Geoffrey was born between 1090 and 1100; it is probable that his family was Breton and he was brought up in a Norman-Breton environment at Monmouth. His name appears on the charter of Osney Abbey, Oxford, in 1129; between that date and 1151 it appears on six other documents relating to the Oxford neighbourhood. In these he is associated with his friend Walter, archdeacon of Oxford, 1115 - 1151, and provost of the college of secular canons in the church of S. George, Oxford, until 1149. Geoffrey is described as ‘magister’ in some of these documents. In 1151 he was appointed bishop of S. Asaph; he was ordained priest at Westminster on 11 February 1152 and consecrated bishop at Lambeth on 24 February 1152, but there is no evidence that he ever visited his see. The Welsh chronicles state that he d. in 1155.
Geoffrey's major work is his Historia Regum Britanniae which appeared at the beginning of 1136. Between 1136 and 1148 he supervised four ‘editions’ of it and it is probable that he made minor changes from time to time. One of these ‘editions’ is dedicated to Robert, earl of Gloucester; in another the dedication is to Robert and Waleran de Beaumont, count of Mellent (or Meulan); in yet another the work is presented to king Stephen and to Robert; while the fourth appeared without a dedication. The ‘Prophecies of Merlin’ appear in the body of the Historia (book VII according to the arrangement of later editors) and this section is dedicated to Alexander, bishop of Lincoln (Oxford was within the diocese of Lincoln). It is certain that this section had appeared independently between 1134-5, because Ordericus Vitalis quotes from it in his Historia Ecclesiastica (1135). The Historia Regum Britanniae is divided into six sections (or twelve books according to the editors) in which Geoffrey gives the ‘history’ of the Britons from the coming of Brutus to the arrival of the Saxons; but it is evident that the author did not set out to extol the deeds of the Britons of Wales. Geoffrey states that his chief source was ‘a very ancient book’ (‘quendam britannici sermonis librum vestustissimum’) given to him by Walter; no trace of this book has been discovered. It is more certain that he has drawn on Gildas, Nennius, and Bede in addition to the early genealogies. The Bible, patristic writings, and Latin authors (e.g. Vergil, Juvenal, Lucan, Sallust, and Ovid) were some of his other sources. The work also shows the influence of the various romances and Geoffrey has made use of local traditions. The Historia immediately became widely popular; there are about 200 extant manuscripts, nearly fifty of them written in the 12th cent., but all the manuscripts have not yet been fully collated.

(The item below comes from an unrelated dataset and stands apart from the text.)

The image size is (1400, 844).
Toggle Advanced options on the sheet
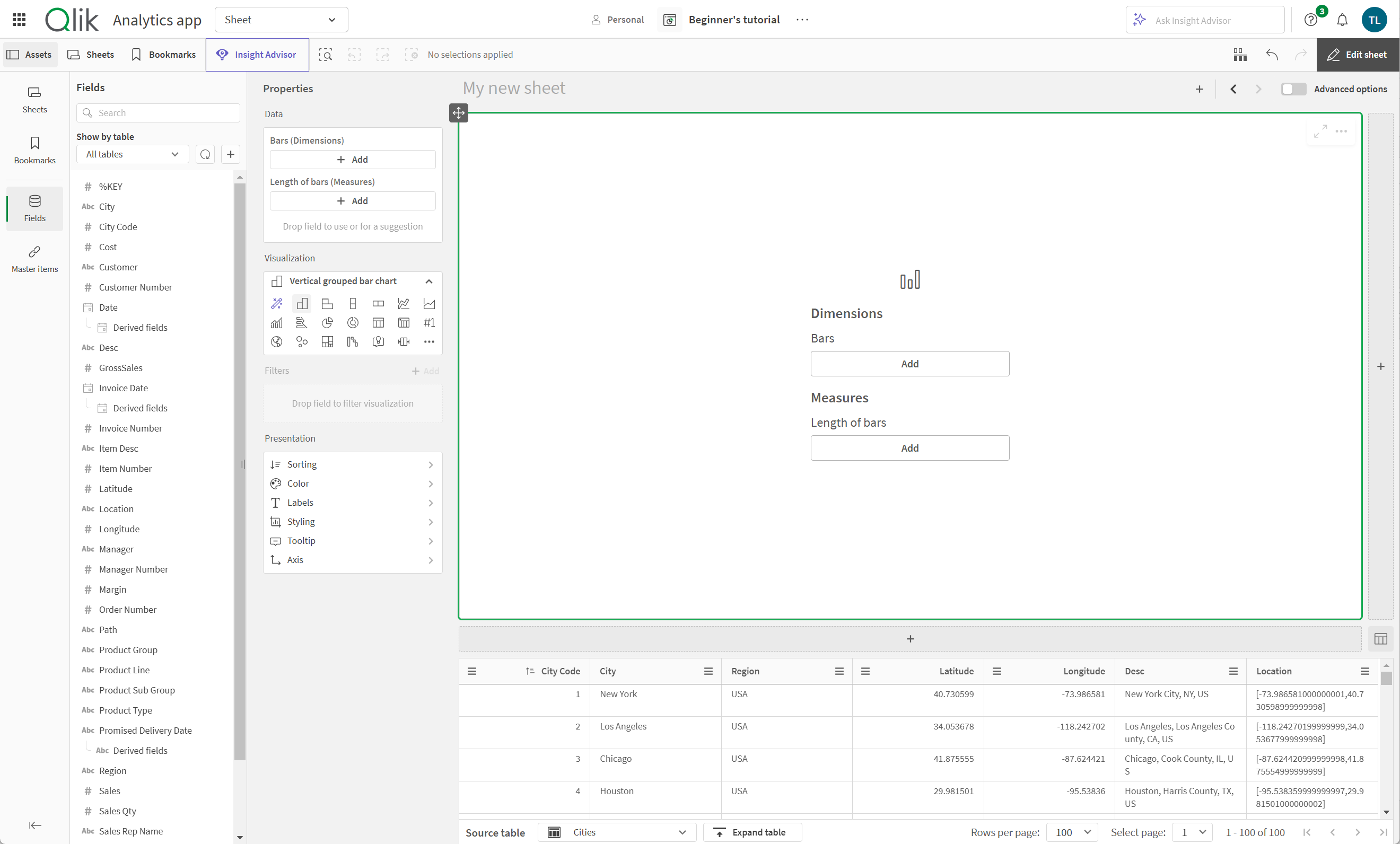pos(1294,89)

The Historia brought king Arthur into a new and greater fame, and the ‘matter of Britain’ was presented to the world. A Welsh version of the Historia appeared fairly soon as ‘Ystoria Brenhinedd y Brytaniaid’ or ‘Brut y Brenhinedd.’ It is believed that three different persons translated the work into Welsh, each in his own way. There are extant nine copies earlier than the end of the 14th cent.; e.g. the ‘Dingestow Brut’ (N.L.W. MS. 5266) belongs to about 1300, but it is based on a version written early in the 13th cent. There is another version in the ‘Red Book of Hergest.’
The Historia was first printed by Badius Ascanius at Paris in 1508 with Ivo Cavellatus as editor; other editions appeared in 1517 and 1587 (the latter by Jerome Commelin at Heidelberg). A definitive critical edition of the work has not yet been published. Between 1148 and 1150 Geoffrey composed his ‘Vita Merlini,’ a Latin hexameter poem of 1528 lines dedicated to Robert de Chesney, bishop of Lincoln.